**INSTRUCTIONS TO FOLLOW**
Restate all the entries exactly as they appear, apart from the pictures.

***** DATA *****

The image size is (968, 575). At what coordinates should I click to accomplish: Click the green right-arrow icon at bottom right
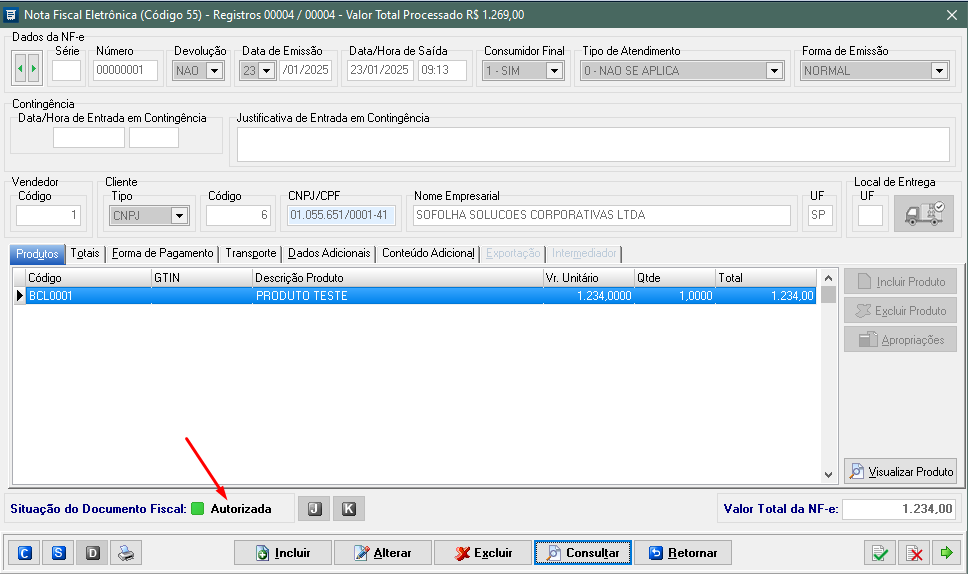(x=945, y=552)
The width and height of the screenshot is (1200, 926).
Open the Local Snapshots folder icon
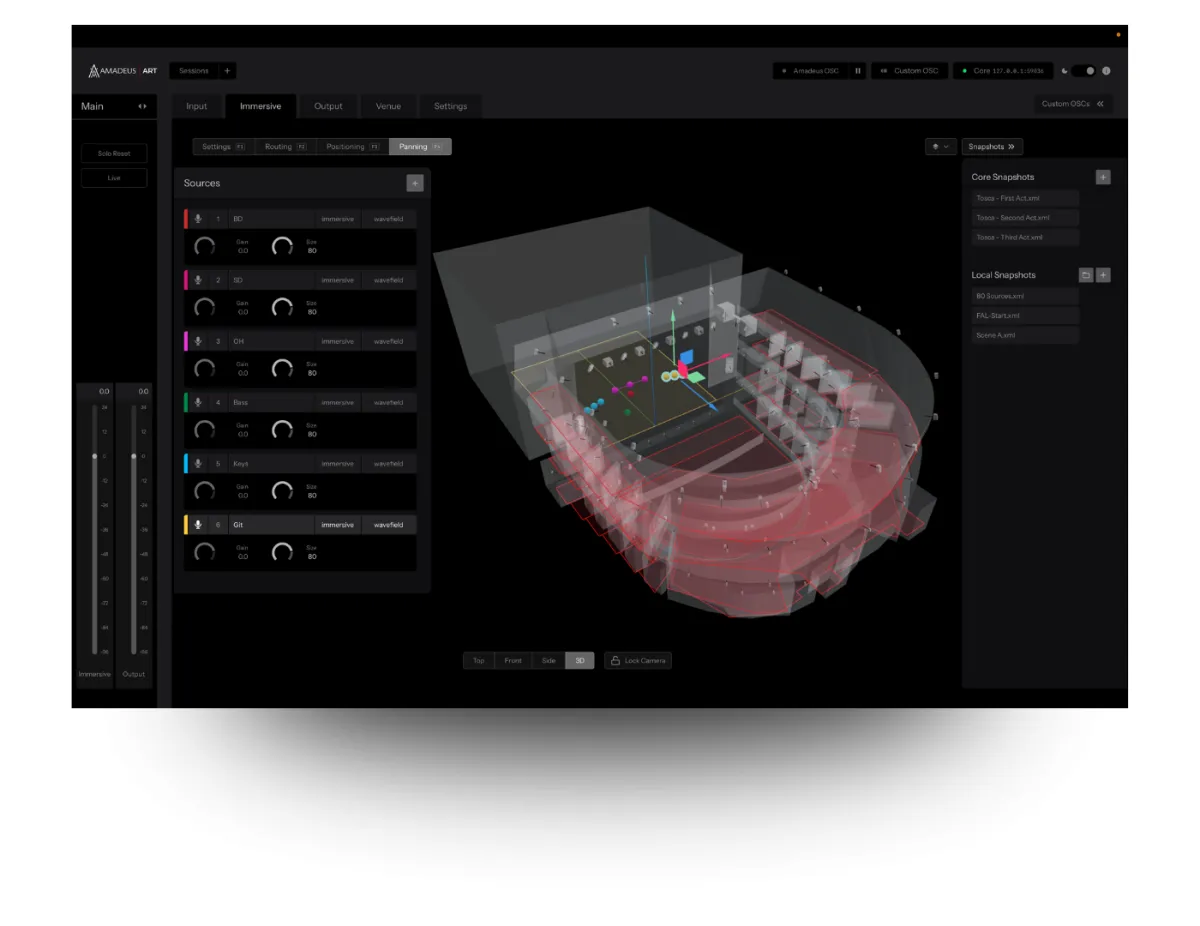(x=1085, y=275)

*****

**COMPLETED EXERCISE**
The image size is (968, 575). At what coordinates should I click to accomplish: Click the green right-arrow icon at bottom right
(x=945, y=552)
The width and height of the screenshot is (1200, 926).
Open the Local Snapshots folder icon
(x=1085, y=275)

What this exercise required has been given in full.